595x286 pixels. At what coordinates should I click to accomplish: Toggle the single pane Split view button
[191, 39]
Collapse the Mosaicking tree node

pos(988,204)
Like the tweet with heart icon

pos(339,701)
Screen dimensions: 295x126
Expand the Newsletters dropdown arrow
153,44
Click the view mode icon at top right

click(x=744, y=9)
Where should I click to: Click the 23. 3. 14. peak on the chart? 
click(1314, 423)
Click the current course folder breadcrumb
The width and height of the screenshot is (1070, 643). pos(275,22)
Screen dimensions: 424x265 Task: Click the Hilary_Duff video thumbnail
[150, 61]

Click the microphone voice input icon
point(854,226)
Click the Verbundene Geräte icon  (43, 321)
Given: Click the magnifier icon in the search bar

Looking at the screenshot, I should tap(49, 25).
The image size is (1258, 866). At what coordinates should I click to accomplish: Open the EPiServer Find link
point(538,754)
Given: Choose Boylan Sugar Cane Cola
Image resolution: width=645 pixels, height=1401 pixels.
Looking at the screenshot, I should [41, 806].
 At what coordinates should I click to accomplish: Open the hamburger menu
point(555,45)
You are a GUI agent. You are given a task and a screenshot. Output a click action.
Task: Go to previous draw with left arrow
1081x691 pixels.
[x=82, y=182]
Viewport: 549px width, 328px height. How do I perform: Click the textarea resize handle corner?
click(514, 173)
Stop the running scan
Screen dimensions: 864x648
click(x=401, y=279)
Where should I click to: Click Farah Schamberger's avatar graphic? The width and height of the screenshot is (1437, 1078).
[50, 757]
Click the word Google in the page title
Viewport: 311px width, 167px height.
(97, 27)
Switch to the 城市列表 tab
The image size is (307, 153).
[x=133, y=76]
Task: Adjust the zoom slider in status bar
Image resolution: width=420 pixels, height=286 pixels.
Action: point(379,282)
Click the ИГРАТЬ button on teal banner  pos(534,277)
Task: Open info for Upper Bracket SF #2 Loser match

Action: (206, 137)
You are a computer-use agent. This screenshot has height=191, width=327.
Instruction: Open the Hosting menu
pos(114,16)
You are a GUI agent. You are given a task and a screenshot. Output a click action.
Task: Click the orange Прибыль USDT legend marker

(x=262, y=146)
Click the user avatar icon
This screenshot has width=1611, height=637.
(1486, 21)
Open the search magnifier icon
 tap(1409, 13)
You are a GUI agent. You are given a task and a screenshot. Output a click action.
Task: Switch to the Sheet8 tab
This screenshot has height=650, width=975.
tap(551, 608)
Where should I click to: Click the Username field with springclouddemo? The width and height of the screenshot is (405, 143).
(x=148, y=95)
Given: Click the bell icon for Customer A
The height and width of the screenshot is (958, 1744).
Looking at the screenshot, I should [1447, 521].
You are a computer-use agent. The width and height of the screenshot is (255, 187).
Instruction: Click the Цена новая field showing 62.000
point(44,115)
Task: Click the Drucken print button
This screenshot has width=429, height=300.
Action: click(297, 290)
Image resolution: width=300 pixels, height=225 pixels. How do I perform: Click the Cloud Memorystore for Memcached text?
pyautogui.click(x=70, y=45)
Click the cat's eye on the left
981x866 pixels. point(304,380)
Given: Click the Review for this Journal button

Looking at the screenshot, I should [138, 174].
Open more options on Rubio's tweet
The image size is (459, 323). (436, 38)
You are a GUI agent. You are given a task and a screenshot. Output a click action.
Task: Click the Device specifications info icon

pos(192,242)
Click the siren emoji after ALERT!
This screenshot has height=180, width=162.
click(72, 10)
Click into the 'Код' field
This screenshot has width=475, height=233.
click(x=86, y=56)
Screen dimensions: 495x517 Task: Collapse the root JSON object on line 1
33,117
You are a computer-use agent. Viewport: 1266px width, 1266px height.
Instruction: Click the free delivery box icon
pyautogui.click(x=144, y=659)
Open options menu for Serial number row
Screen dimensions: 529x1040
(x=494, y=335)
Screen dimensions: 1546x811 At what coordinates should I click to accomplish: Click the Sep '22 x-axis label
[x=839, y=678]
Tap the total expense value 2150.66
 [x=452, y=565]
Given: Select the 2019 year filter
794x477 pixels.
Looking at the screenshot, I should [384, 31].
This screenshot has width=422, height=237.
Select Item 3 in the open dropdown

▸ **YOUR GOAL**
Please extract the lines above and reproduce each one exactly.

▸ **ANSWER FOR THIS EXERCISE**
595x286 pixels. At what coordinates should I click to accomplish: Toggle the single pane Split view button
[191, 39]
Collapse the Mosaicking tree node

pos(988,204)
Like the tweet with heart icon

pos(339,701)
Screen dimensions: 295x126
Expand the Newsletters dropdown arrow
153,44
Click the view mode icon at top right

click(x=744, y=9)
Where should I click to: Click the 23. 3. 14. peak on the chart? 
click(1314, 423)
Click the current course folder breadcrumb
The width and height of the screenshot is (1070, 643). pos(275,22)
Screen dimensions: 424x265 Task: Click the Hilary_Duff video thumbnail
[150, 61]

Click the microphone voice input icon
point(854,226)
Click the Verbundene Geräte icon  (43, 321)
Given: Click the magnifier icon in the search bar

Looking at the screenshot, I should tap(49, 25).
The image size is (1258, 866). At what coordinates should I click to accomplish: Open the EPiServer Find link
point(538,754)
Given: Choose Boylan Sugar Cane Cola
Image resolution: width=645 pixels, height=1401 pixels.
Looking at the screenshot, I should [41, 806].
 At what coordinates should I click to accomplish: Open the hamburger menu
point(555,45)
You are a GUI agent. You are given a task and a screenshot. Output a click action.
Task: Go to previous draw with left arrow
1081x691 pixels.
[x=82, y=182]
Viewport: 549px width, 328px height. How do I perform: Click the textarea resize handle corner?
click(514, 173)
Stop the running scan
Screen dimensions: 864x648
click(x=401, y=279)
Where should I click to: Click Farah Schamberger's avatar graphic? The width and height of the screenshot is (1437, 1078).
[50, 757]
Click the word Google in the page title
Viewport: 311px width, 167px height.
(97, 27)
Switch to the 城市列表 tab
The image size is (307, 153).
[x=133, y=76]
Task: Adjust the zoom slider in status bar
Image resolution: width=420 pixels, height=286 pixels.
Action: point(379,282)
Click the ИГРАТЬ button on teal banner  pos(534,277)
Task: Open info for Upper Bracket SF #2 Loser match

Action: (206, 137)
You are a computer-use agent. This screenshot has height=191, width=327.
Instruction: Open the Hosting menu
pos(114,16)
You are a GUI agent. You are given a task and a screenshot. Output a click action.
Task: Click the orange Прибыль USDT legend marker

(x=262, y=146)
Click the user avatar icon
This screenshot has width=1611, height=637.
(1486, 21)
Open the search magnifier icon
 tap(1409, 13)
You are a GUI agent. You are given a task and a screenshot. Output a click action.
Task: Switch to the Sheet8 tab
This screenshot has height=650, width=975.
tap(551, 608)
Where should I click to: Click the Username field with springclouddemo? The width and height of the screenshot is (405, 143).
(x=148, y=95)
Given: Click the bell icon for Customer A
The height and width of the screenshot is (958, 1744).
Looking at the screenshot, I should [1447, 521].
You are a computer-use agent. The width and height of the screenshot is (255, 187).
Instruction: Click the Цена новая field showing 62.000
point(44,115)
Task: Click the Drucken print button
This screenshot has width=429, height=300.
Action: click(297, 290)
Image resolution: width=300 pixels, height=225 pixels. How do I perform: Click the Cloud Memorystore for Memcached text?
pyautogui.click(x=70, y=45)
Click the cat's eye on the left
981x866 pixels. point(304,380)
Given: Click the Review for this Journal button

Looking at the screenshot, I should [138, 174].
Open more options on Rubio's tweet
The image size is (459, 323). (436, 38)
You are a GUI agent. You are given a task and a screenshot. Output a click action.
Task: Click the Device specifications info icon

pos(192,242)
Click the siren emoji after ALERT!
This screenshot has height=180, width=162.
click(72, 10)
Click into the 'Код' field
This screenshot has width=475, height=233.
click(x=86, y=56)
Screen dimensions: 495x517 Task: Collapse the root JSON object on line 1
33,117
You are a computer-use agent. Viewport: 1266px width, 1266px height.
Instruction: Click the free delivery box icon
pyautogui.click(x=144, y=659)
Open options menu for Serial number row
Screen dimensions: 529x1040
(x=494, y=335)
Screen dimensions: 1546x811 At what coordinates should I click to accomplish: Click the Sep '22 x-axis label
[x=839, y=678]
Tap the total expense value 2150.66
 [x=452, y=565]
Given: Select the 2019 year filter
794x477 pixels.
Looking at the screenshot, I should [384, 31].
This screenshot has width=422, height=237.
Select Item 3 in the open dropdown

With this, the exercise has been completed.